■ **WORK INSTRUCTION**:
All lines in the records below with the word "pixels" must be returned.

....

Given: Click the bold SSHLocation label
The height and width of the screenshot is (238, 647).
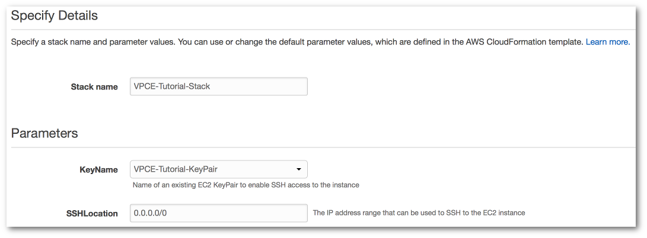Looking at the screenshot, I should tap(93, 213).
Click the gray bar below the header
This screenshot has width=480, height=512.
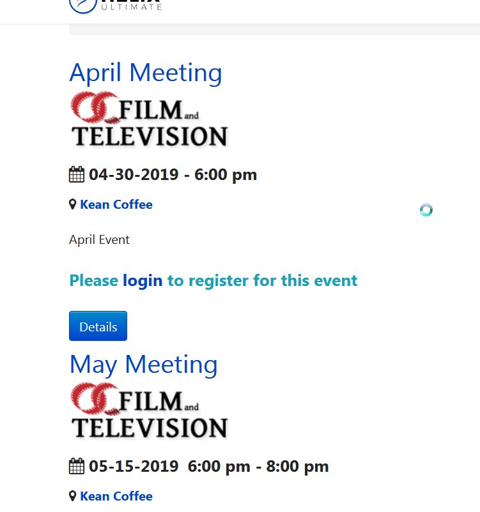tap(274, 29)
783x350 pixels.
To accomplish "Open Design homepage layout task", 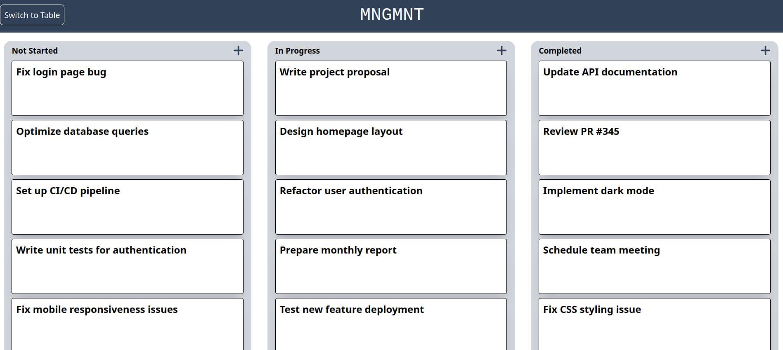I will pos(391,148).
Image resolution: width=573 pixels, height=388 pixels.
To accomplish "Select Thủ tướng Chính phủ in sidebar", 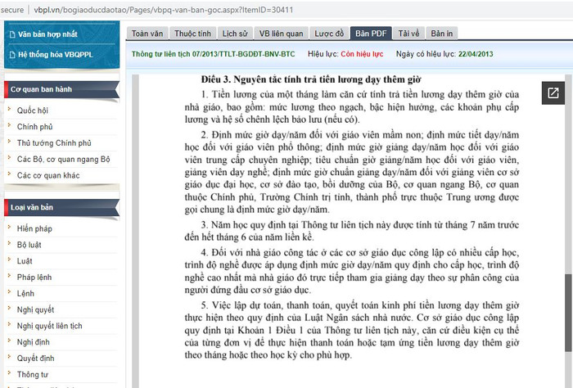I will [x=54, y=142].
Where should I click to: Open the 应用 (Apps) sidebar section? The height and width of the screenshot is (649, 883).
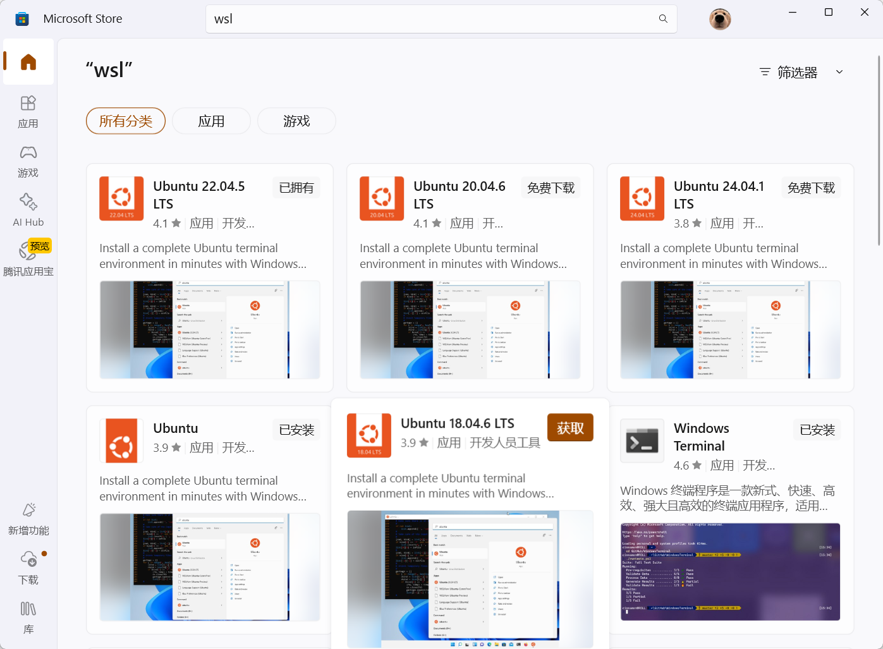(28, 111)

....

■ **RESULT OF THIS EXERCISE**:
783x350 pixels.
Image resolution: width=573 pixels, height=388 pixels.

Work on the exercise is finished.